For the integrated Legendre basis functions $L_k$ there is a again a characterization as a recursive polynomial that can be used to implement this finite element (no explicit integration formula needed).
Task: Implement this finite element and draw the basis functions for order $5$.
There holds for the integrated Legendre basis functions $L_k$:
- $L_0(x) = x$
- $L_1(x) = \frac12 (x^2 - 1)$
- $L_k(x) = \frac{2k-3}{k} x L_{k-1}(x) - \frac{k-2}{k} L_{k-2}(x)$ for $k>1$
from methodsnm.recpol import IntegratedLegendrePolynomials
import numpy as np
leg = IntegratedLegendrePolynomials()
leg.plot_all(np.linspace(-1,1,100), 5)
from methodsnm.fe_1d import IntegratedLegendre_Segment_FE
ilg = IntegratedLegendre_Segment_FE(order=5)
print(ilg)
DrawSegmentFE(ilg)
What can you say about $\int_0^1 \phi_k'(x) \phi_l'(x) dx$ for the (mixed) integrated Legendre basis?
Examples (2D)¶
Example: P1(Triangle)
¶
FE triple $(T,V_T,\Psi^T)$:
- domain: Triangle $T = \hat T = \operatorname{conv}((0,0),(1,0),(0,1))$ ("unit triangle")

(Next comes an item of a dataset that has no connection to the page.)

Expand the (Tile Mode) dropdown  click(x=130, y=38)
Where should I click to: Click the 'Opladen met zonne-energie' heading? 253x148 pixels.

- Linear functions on the $T = \hat T$: $V_T = \mathcal{P}^1(T) = \{f(\mathbf{x}) = a + b~x_1 + c~x_2\}$, $\mathbf{x} = (x_1,x_2)$
dofs
associated with the vertices at $v_0=(0,0)$, $v_1=(1,0)$ and $v_2=(0,1)$: $\Psi^T_i(w) = w(v_i)$, $i=0,1,2$
#%matplotlib qt
from methodsnm.fe_2d import P1_Triangle_FE
from methodsnm.visualize import DrawTriangleFE
p1 = P1_Triangle_FE()
DrawTriangleFE(p1,figsize=(12,5))
DrawTriangleFE(p1,contour=True,figsize=(12,4))